Identification and development of new enzymes

The confusing interplay of other proteins and chemicals serves as the basis for most biological activities that require the involvement of enzymes, specialized molecules to increase the chemical reactions between them. molecule.

Danh Phuong

The confusing interplay of other proteins and chemicals serves as the basis for most biological activities that require the involvement of enzymes, specialized molecules to increase the chemical reactions between them. molecule.

In the August 16 issue of Nature , two researchers at Massachusetts General Hospital described a method for making strange enzymes that for the first time did not require a precise knowledge of the How enzymes work.

"Until now, the only source of enzymes was biology," said Jack Szostak, lead author of the Department of Molecular Biology at Massachusetts General Hospital . Great efforts are approaching the revision and improvement of these natural enzymes, and our work demonstrates the potential of fully evolving the new enzyme in the laboratory. '

Picture 1 of Identification and development of new enzymes
(Artwork: Search) Szostak and his co-author Dr. Burckhard Seelig used a new technique called exposing mRNA - previously developed in Szostak's laboratory - to allow identification and Development of proteins in accordance with specific standards. To create an enzyme that stimulates or catalyzes the junction of two RNA fragments in an unnatural way, they began by creating a library containing 4 trillion small proteins along with negligible changes. in their strings. At that time, each protein carries the fragments of RNA connected together, called the substrate .
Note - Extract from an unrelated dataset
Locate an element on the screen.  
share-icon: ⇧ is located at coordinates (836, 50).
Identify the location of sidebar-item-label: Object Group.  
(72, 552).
If a particular protein stimulates the RNA substrate to connect, resulting in significant results in a larger molecule, making the protein important, it is a true enzyme . The investigator could select larger strands of RNA, produce more enzymes, and repeat the experiment. Stimulation generates random mutations to produce different types of enzymes and reduces the time for coupling reactions, which helps the development of versions more effective by evolving as directed. .
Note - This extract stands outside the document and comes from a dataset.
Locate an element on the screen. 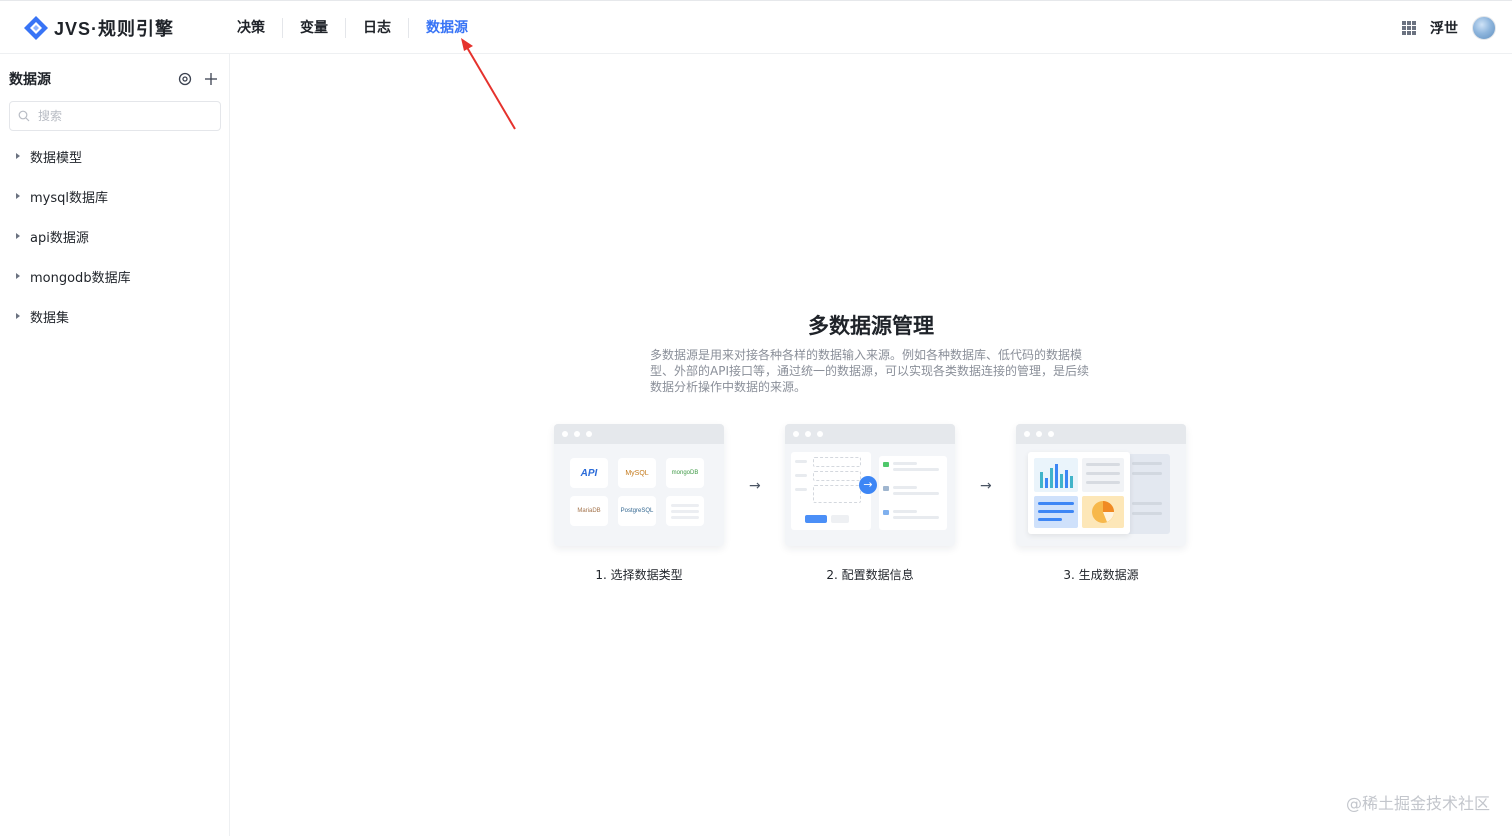  avatar is located at coordinates (1484, 28).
Szostak noted that the final version of the enzyme they had created was too small and still unstable, but that was the starting point for sub-discovery strategies that could improve its performance. Similar mRNA display techniques can also identify enzymes that break or diminish their buffering molecules.
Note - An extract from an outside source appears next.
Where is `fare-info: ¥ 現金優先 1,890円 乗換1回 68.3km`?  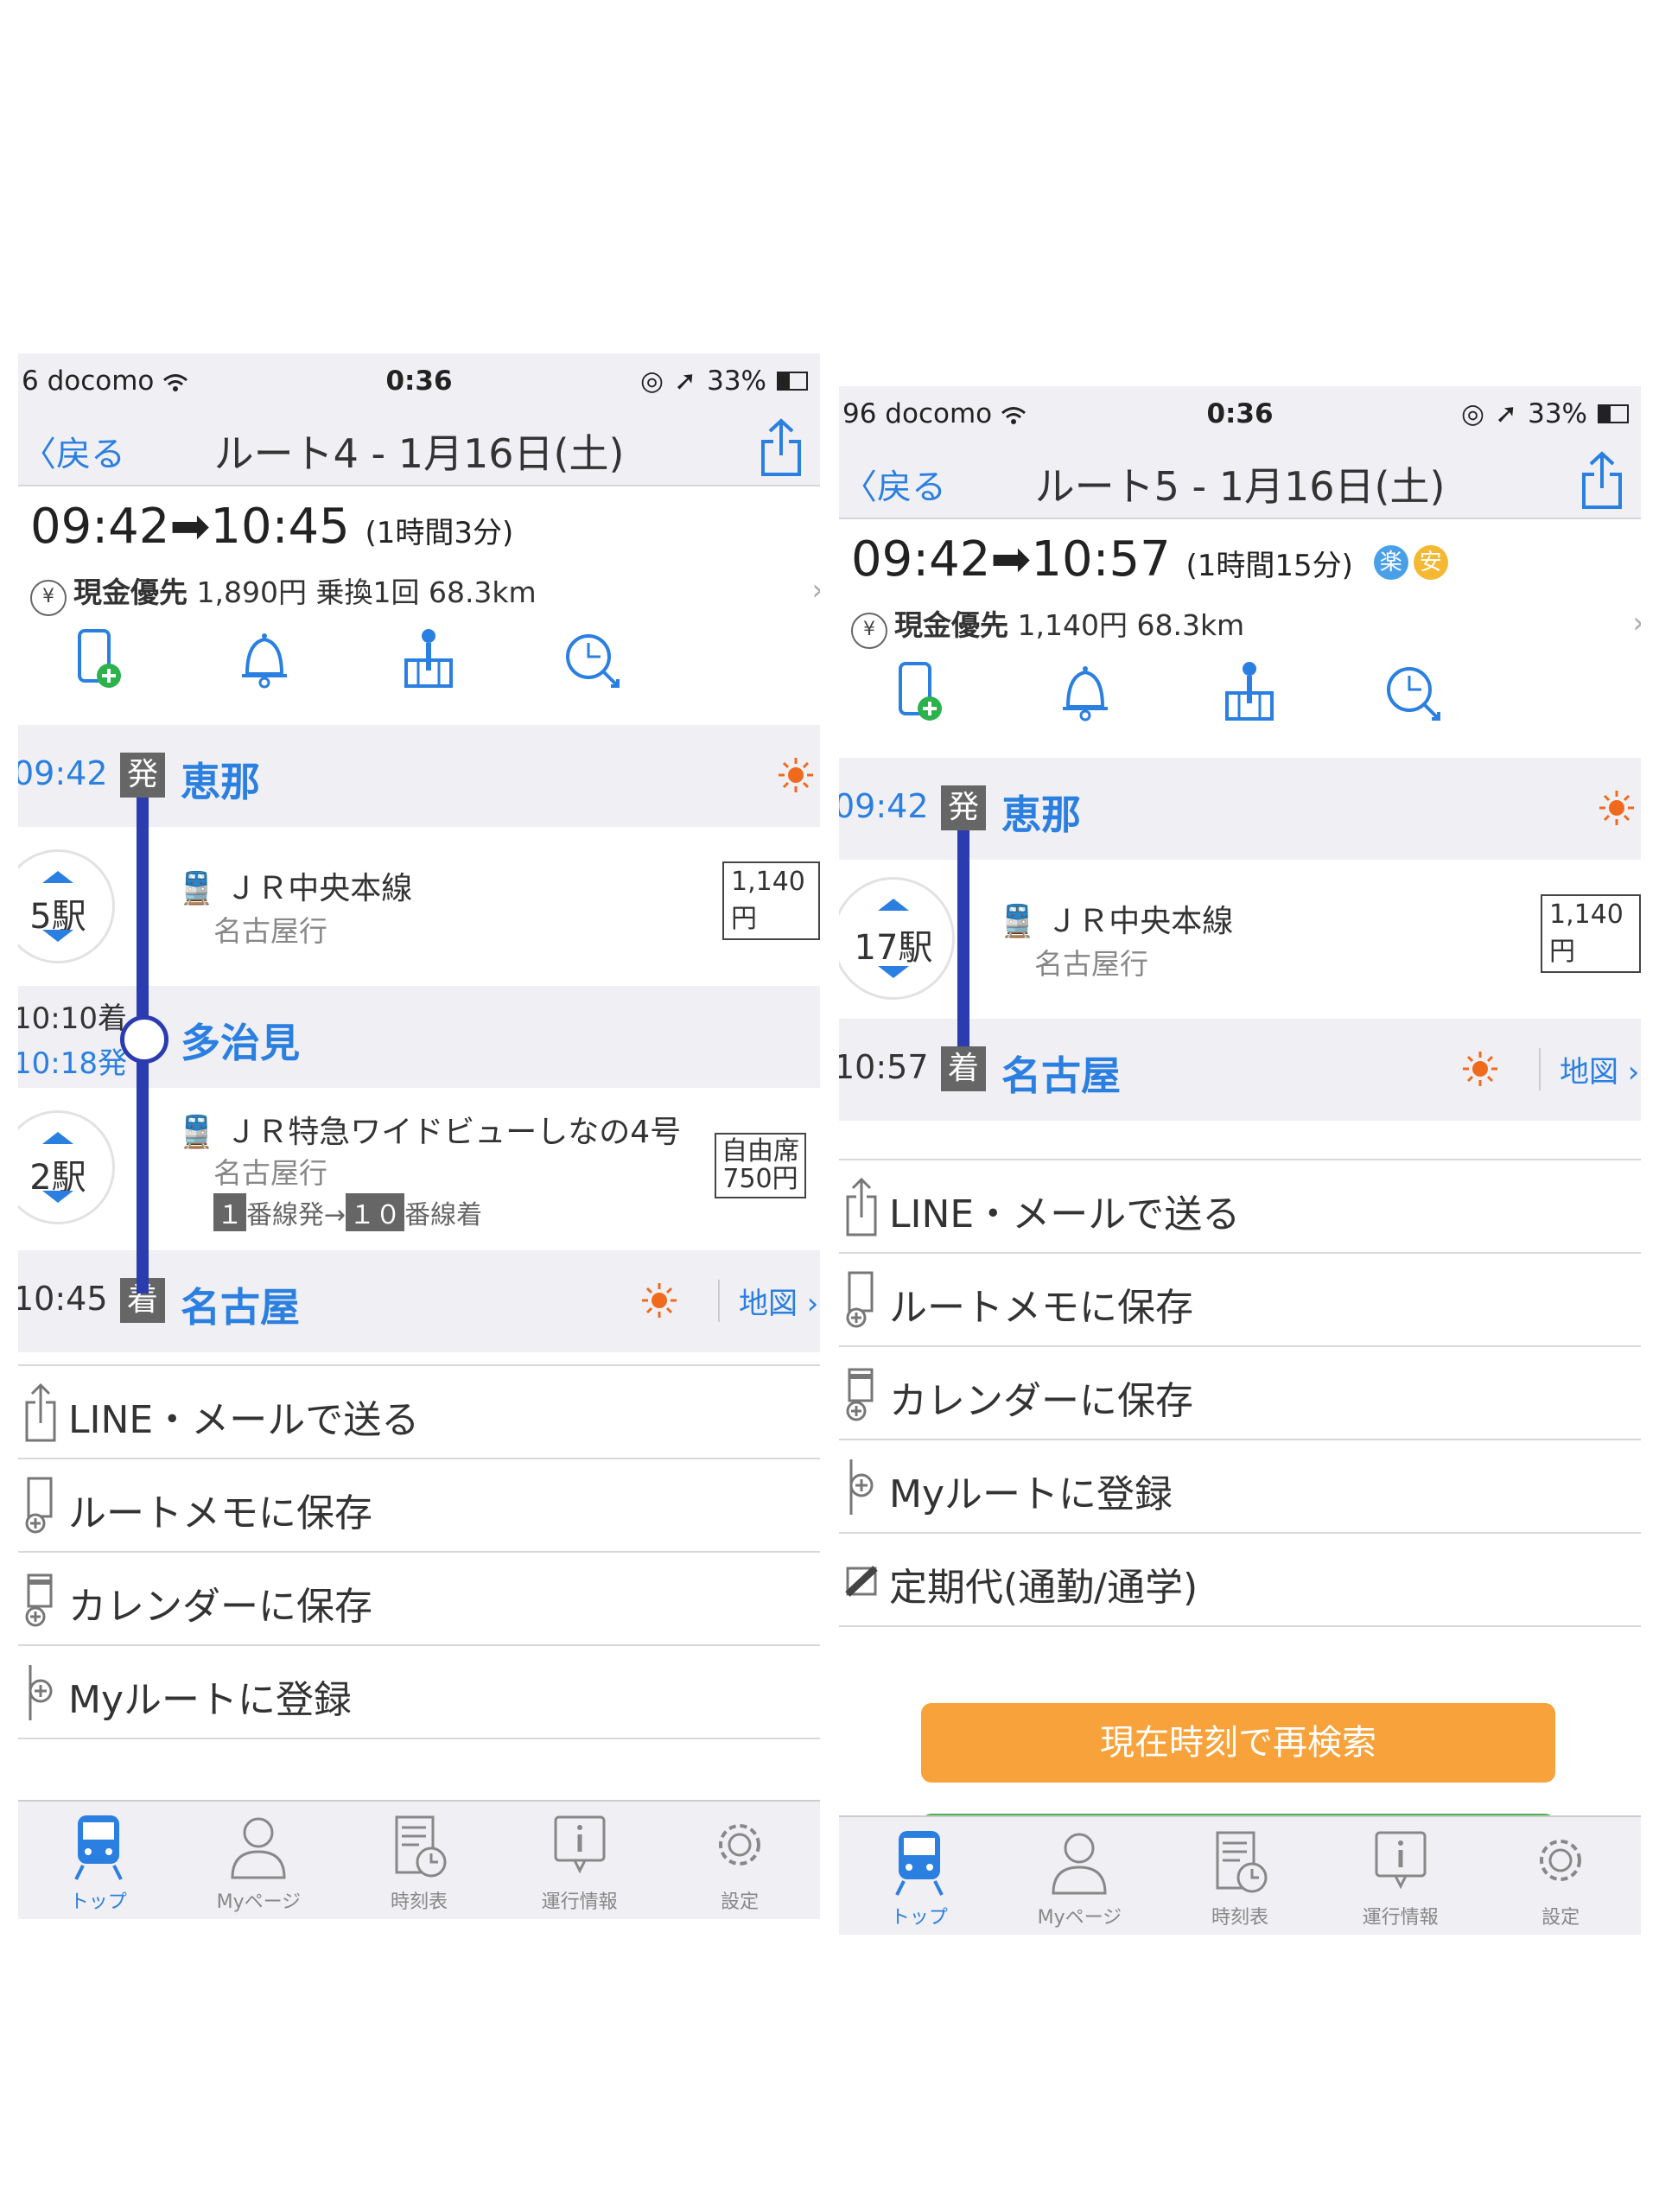 fare-info: ¥ 現金優先 1,890円 乗換1回 68.3km is located at coordinates (284, 592).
Szostak explains: 'We hope that this work based on this optimistic enzyme will prove that we can develop catalysts that work as well as naturally occurring enzymes. We also want to determine how the new 3D structure of the enzyme binds to a larger buffer and catalytic binding of two RNA strands. "

Szostak is also a professor of Genetics at Harvard Medical School, an investigator at Howard Hughes Medical Institute and a member of the Center for Integrated Biology. The study is supported by a grant from NASA's Space Biology Institute, and Seelig's somewhat supported by Deutsche Forschungsgemeinschaft's Emmy Noether-Programm program.